There is a program which is airing over the course of the next several days entitled “Six Days in June” produced by WBGH Boston for National Public Television. For all the bias and Israel-bashing on PBS and NPR, I must tell you that I was very impressed with the tone, content and, yes, the balance of the program. It told the truth about what happened from a historical perspective and about the consequences for all sides that are with us 40 years later. The program intelligently discusses the military, social and cultural issues and consequences of those fateful days and reminded me (I was all of six years old at the time) of just how close the world was to a global war as the result of this war. Remember that the Soviet fleet was a mere 10 miles off the coast of Haifa ready to launch a ground invasion on Israel to get it to stop its invasion of Syria. Meanwhile, in an interview with Robert McNamara who related, in chilling detail, how he ordered the Sixth Fleet, which had been sailing toward Gibraltar, to turn around and head for Israel to defend Israel against Soviet and Syrian aggression. The world was as close to all-out war as it had been since the Cuban Missile Crisis in 1962. In the UN, the Syrians, Egyptians and Soviets all pushed for a cease-fire along the Syrian front after the destruction of the Egyptian and Jordanian Armies. The Israelis stalled for time, which allowed Moshe Dayan’s army to push within 40 miles of Damascus. It was only then that Israel agreed to the cease fire.

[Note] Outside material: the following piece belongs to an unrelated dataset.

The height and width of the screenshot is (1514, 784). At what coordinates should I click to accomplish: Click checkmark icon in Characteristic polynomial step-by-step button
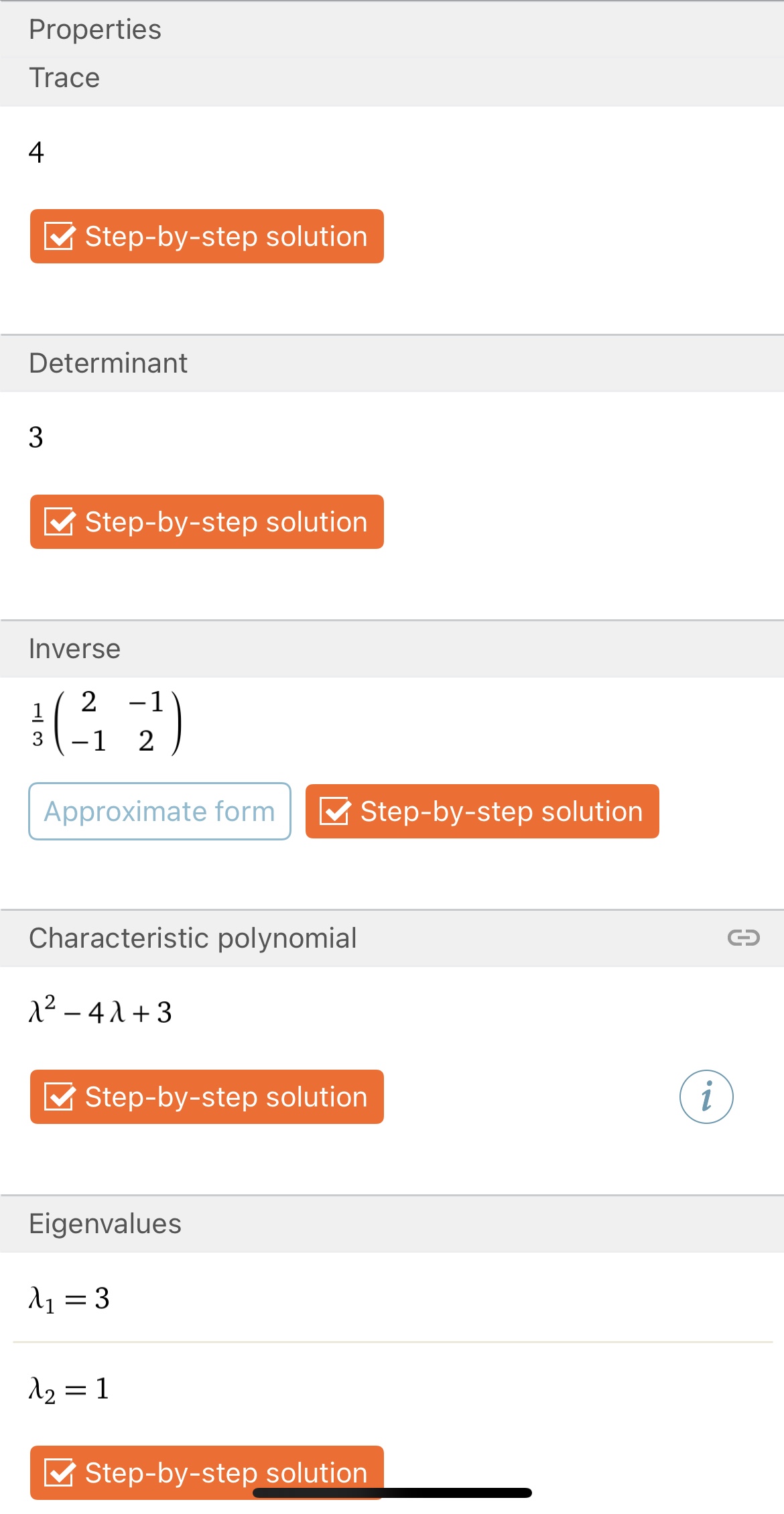(60, 1097)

Part of the attraction of this program (2 hours long) was the interviewing of officers and soldiers on all sides and to get their perspectives, perspectives which, with the benefit of 40 years of hindsight, could stand to be repeated or at least reviewed by all sides concerned. It was with some shock that I watched as Nasser, announcing his resignation after the humiliating defeat, offer to listen to the “will of the people”, but then, instead of attempting to negotiate peace with Israel, headed off to Khartoum, Sudan with the rest of the Arab league and came out with the three “no’s”. No peace with Israel. No recognition of Israel. No negotiations with Israel. Some of the Arabs interviewed were very clear that they felt that they had been lied to by their leaders and that the only reason why there was a Khartoum conference was to ensure that those regimes stayed in power and that the issues of the people under whom they live until today, exist only to perpetuate their own power. That this is still the truth cannot be gainsaid.

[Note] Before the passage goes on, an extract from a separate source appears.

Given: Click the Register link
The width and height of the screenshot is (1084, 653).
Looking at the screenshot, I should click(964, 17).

From the Israeli perspective, can we say that past is prologue? Moshe Dayan is quoted as saying “What do we need this Vatican for?” Many, many questions were asked about the wisdom of taking over the West Bank and the occupation that Israel finds itself enmeshed in as I write this and for the foreseeable future. There was no doubt that the war was necessary; that it was just; that it was carried out to perfection by people who knew that if they lost even a single battle to the massed Arab armies, it would spell the end of Israel. But let there be no doubt that there were then, just as there is now, plenty of misgivings about what to do about the West Bank and the problems –personal and institutional - that Israel inherited from the Jordanians. The problem, as was pointed out by more than one Arab observer in the program, is that Arab political and social institutions are inherently incapable of anything other than existence for the mere sake of existence and not for the benefit of the people over which they allegedly govern. That this is the lasting lesson of the 1967 war is too clear for more words.